Он был готов обратиться с этим призывом к делаварам, но втайне вынашивал еще одну фразу, с которой собирался обратиться к гуронам. Эту фразу он вынес из фильма «Дюймовочка», чтобы внести в качестве своего вклада в общий, но уже ставший для него личным котел. Пусть только начнется битва, пусть появится первый гурон, Хозяин Леса тут же его оглушит хорошо отработанным возгласом:
– Опять ты здесь! Только тебя здесь не хватало!
Это будет его творческий сюрприз режиссеру, который не оставил его без роли, когда он, казалось бы, уже сыграл свою роль.

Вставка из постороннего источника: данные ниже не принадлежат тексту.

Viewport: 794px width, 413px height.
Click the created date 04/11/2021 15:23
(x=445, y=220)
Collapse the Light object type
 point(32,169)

Дублер Приблудного Пса Игнатия, успевший после Игнатия побывать дублером Крота Фердинанда, в настоящее время пребывал в благородной роли одного из индейских вождей, соединяя природную индейскую молчаливость с молчаливостью своей дублерской профессии. Но он помнил слова Игнатия: «Всякий капитал вырастает, если он вложен правильно. Так и душа: если ее в хорошее дело вложить, она растет и становится очень большой, а в мелком деле душа мельчает».
Дублер пытался определить, выросла ли у него душа после того, как он вложил ее в Приблудного Пса Игнатия. Наверно, немножко выросла. А после Крота Фердинанда? Когда дублируешь других, многим приходится отдавать душу, и хорошо, если она от этого вырастает. А то отдаешь, отдаешь, а там смотришь – и отдавать нечего…

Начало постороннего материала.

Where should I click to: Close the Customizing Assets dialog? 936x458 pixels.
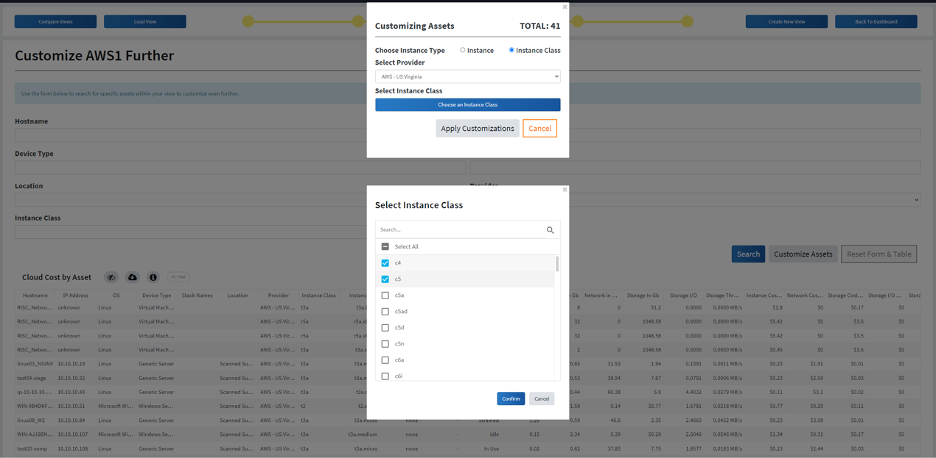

«Меня больше нет», – сказал себе Большой Змей, подавляя робкую мягкость Бобра, и почувствовал, что он растворяется в делаварах. Кровь в его жилах побежала быстрей, и он подумал о жестокой судьбе своего племени. Оно боролось не столько за независимость, сколько за зависимость не от французов, а от англичан. Так же, как гуроны боролись за зависимость от французов. Так же, как он, Большой Змей, борясь за независимость от жены, в то же время боролся за зависимость от другой женщины. Ему стало грустно. Он почувствовал, что его больше нет, что он растворяется во всех этих женщинах, во всем, что было когда-то близко ему, в каждом своем ощущении, в каждой радости и тревоге. Во всем, с чем он в жизни соприкоснулся, он растворил частицу себя – и его больше нет и не будет никогда во вселенной… Во всей вселенной… Никогда и нигде…
– Змей, – сказал Зверобой, – вспомни, как умирали герои Шекспира!
Войска делаваров и гуронов равнодушно поглядывали по сторонам. Они могли смотреть куда угодно, не хмуря бровей и не обжигая противника взглядом. Массовка, общий план, – разве тут отличишь любовь от ненависти? Для любви и для ненависти необходим крупный план.
В это время прозвучал приказ общего главнокомандующего:
– Приготовиться к съемке!
Друзья разделились на два враждебных лагеря. Прямо перед собой отставной старшина видел Большого Змея, который смотрел на него без всякой ненависти, добрыми, ласковыми глазами Бобра Са-муэля.